An important piece in the Alzheimer’s puzzle
These findings have direct relevance to dementia research. Alzheimer’s disease often begins in the lateral entorhinal cortex, and degeneration in this region can undermine the brain’s ability to organize memories and preserve event order.
When LEC cells deteriorate, the internal thread that links events can be severed, causing memories to lose their sequence and context. Understanding the healthy mechanisms of time organization could lead to earlier detection of Alzheimer’s and interventions that protect LEC neurons before extensive damage occurs.
Researchers at the K.G. Jebsen Centre for Alzheimer’s Disease are collaborating with clinical partners to translate these insights into biomarkers and diagnostic tools that might reveal disease onset earlier than current methods allow.
The study was carried out by Ben Kanter (first author), Christine Marie Lykken, Ignacio Polti, May-Britt Moser (senior author), and Edvard Moser (senior author) from the Moser Group at the Kavli Institute for Systems Neuroscience, NTNU.
A signal that drifts and jumps
Key experimental observations include:
- LEC population activity drifts continuously along a one-dimensional manifold during awake behavior and during REM sleep, without repeating patterns.
- When meaningful or surprising events occur, the LEC signal shifts suddenly: neural activity spikes at the start of a new event and then returns to the drifting baseline.
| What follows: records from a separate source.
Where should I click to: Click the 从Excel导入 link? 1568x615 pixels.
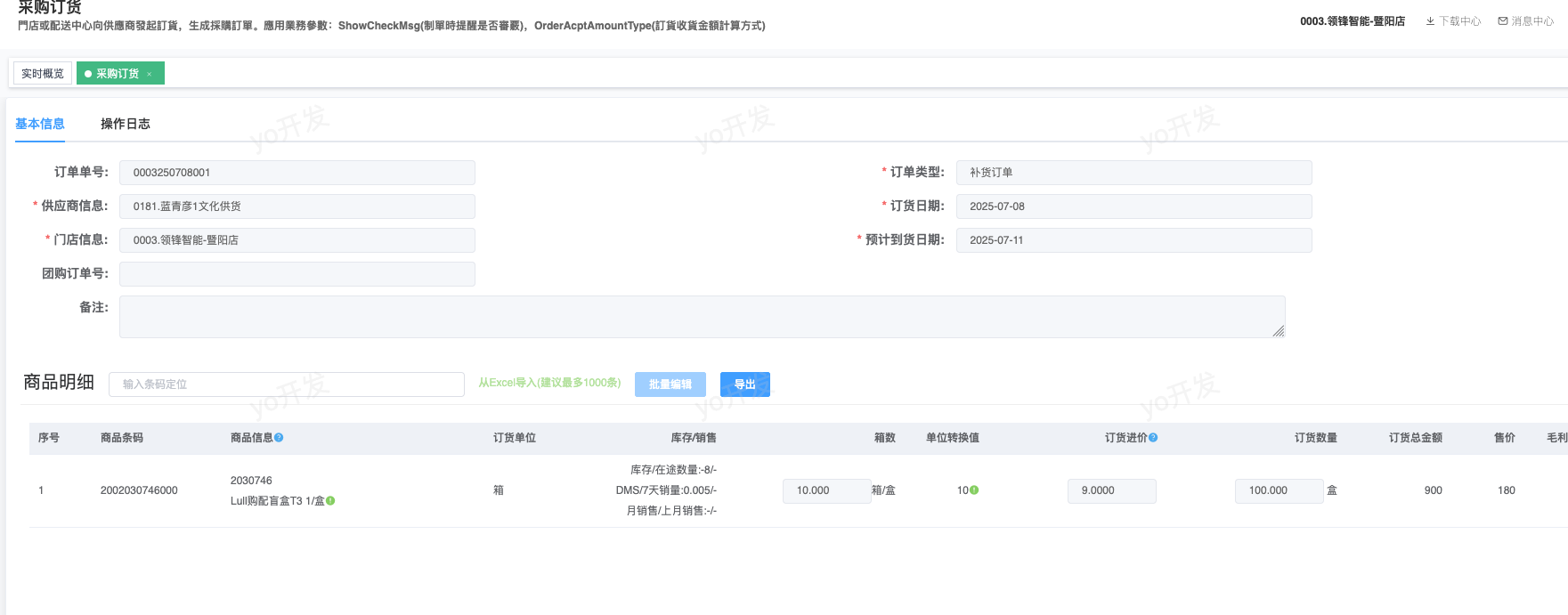pos(549,383)
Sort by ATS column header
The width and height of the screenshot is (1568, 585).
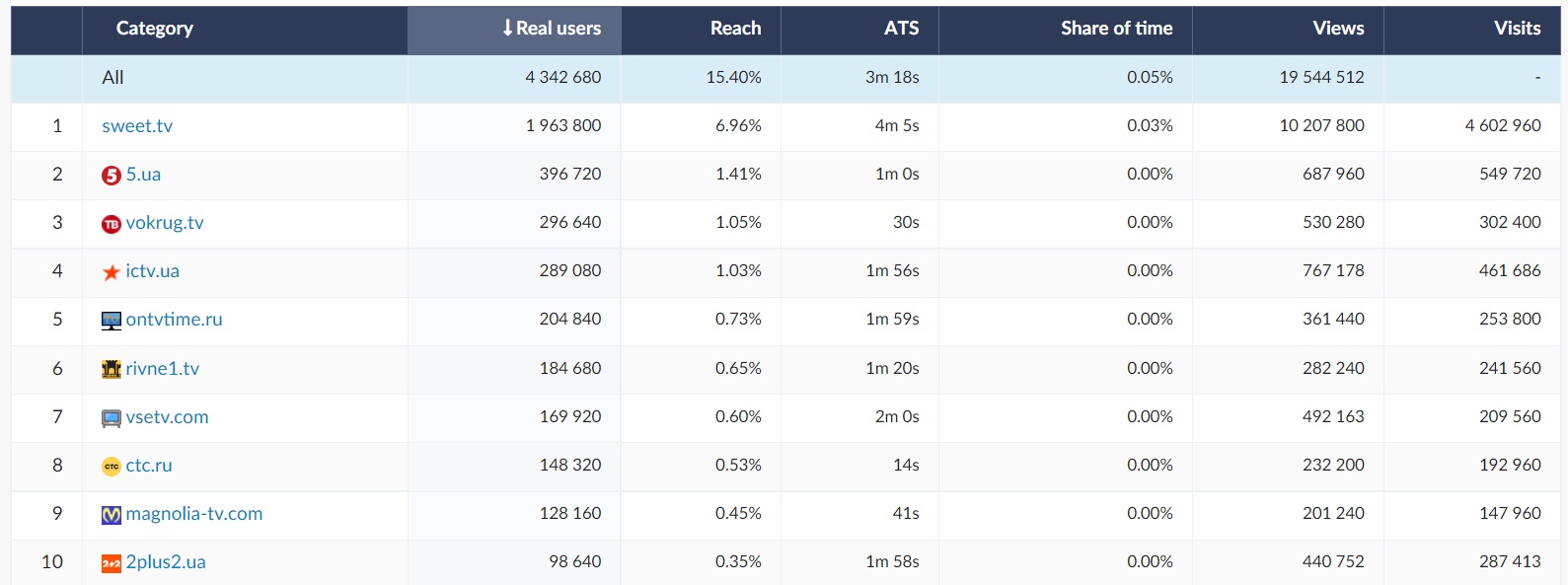(x=901, y=29)
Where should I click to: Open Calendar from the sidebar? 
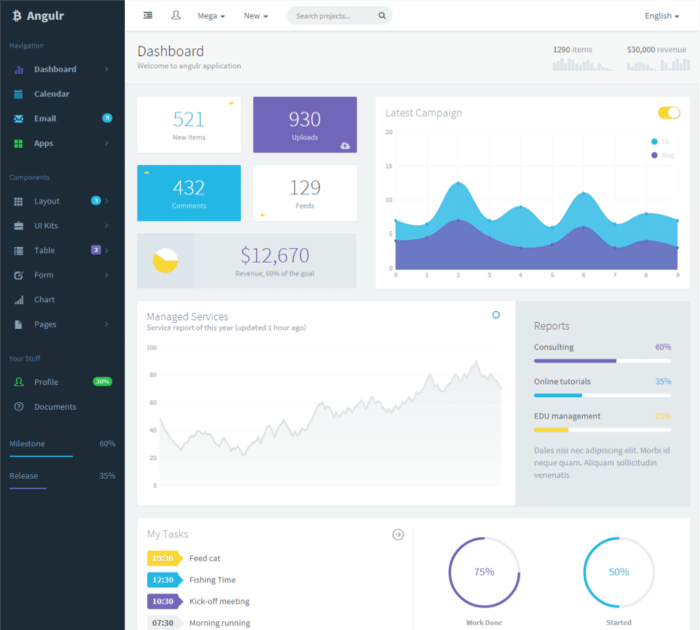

- Those shifts are produced by coordinated responses of distinct ensembles of LEC neurons, creating unique neural patterns that timestamp experiences and enable memory segmentation and retrieval.
About this neuroscience research news
Author: Rita Elmkvist Nilsen
Source: NTNU
Contact: Rita Elmkvist Nilsen – NTNU
Image: The image is credited to Neuroscience News
Original Research: Closed access. “Event structure sculpts neural population dynamics in the lateral entorhinal cortex” by May-Britt Moser et al. Science
Abstract
Event structure sculpts neural population dynamics in the lateral entorhinal cortex
INTRODUCTION
Our experience unfolds as a stream of events that can later be reconstructed in rich episodic detail. The hippocampal formation, critical for episodic memory, shows slow changes in neural activity over time, most prominently in the lateral entorhinal cortex (LEC). How this ongoing drift contributes to temporal organization of episodic memories remained unclear.
RATIONALE
Events are segmented across multiple timescales, from seconds to minutes and longer. Event boundaries—transitions such as changes in location, setting, or behavior—affect memory for duration and order. To identify neural mechanisms that segment experience and organize events in time, the team used Neuropixels probes to record from large numbers of LEC neurons in freely moving rats across diverse behaviors and states.
RESULTS
LEC population activity drifted continuously along a one-dimensional manifold during foraging, while medial entorhinal cortex (MEC) and hippocampal CA1 showed minimal drift. LEC dynamics during REM sleep closely matched foraging, indicating drift is an intrinsic network property. During wakefulness, abrupt shifts at event boundaries segmented neural activity into discrete units. The LEC encoded events across multiple timescales by adding orthogonal trajectories to the drift. Minute-scale variability in firing rates across many neurons explained drift, while synchronous ensemble responses produced boundary-driven shifts that timestamped events.
CONCLUSION
Drift of LEC activity is an inherent network phenomenon that continues during wakefulness and sleep but is intermittently interrupted by abrupt shifts at event transitions. This mechanism can segment continuous experience into discrete episodic memories across hierarchical timescales, offering a candidate neural code for organizing events in time.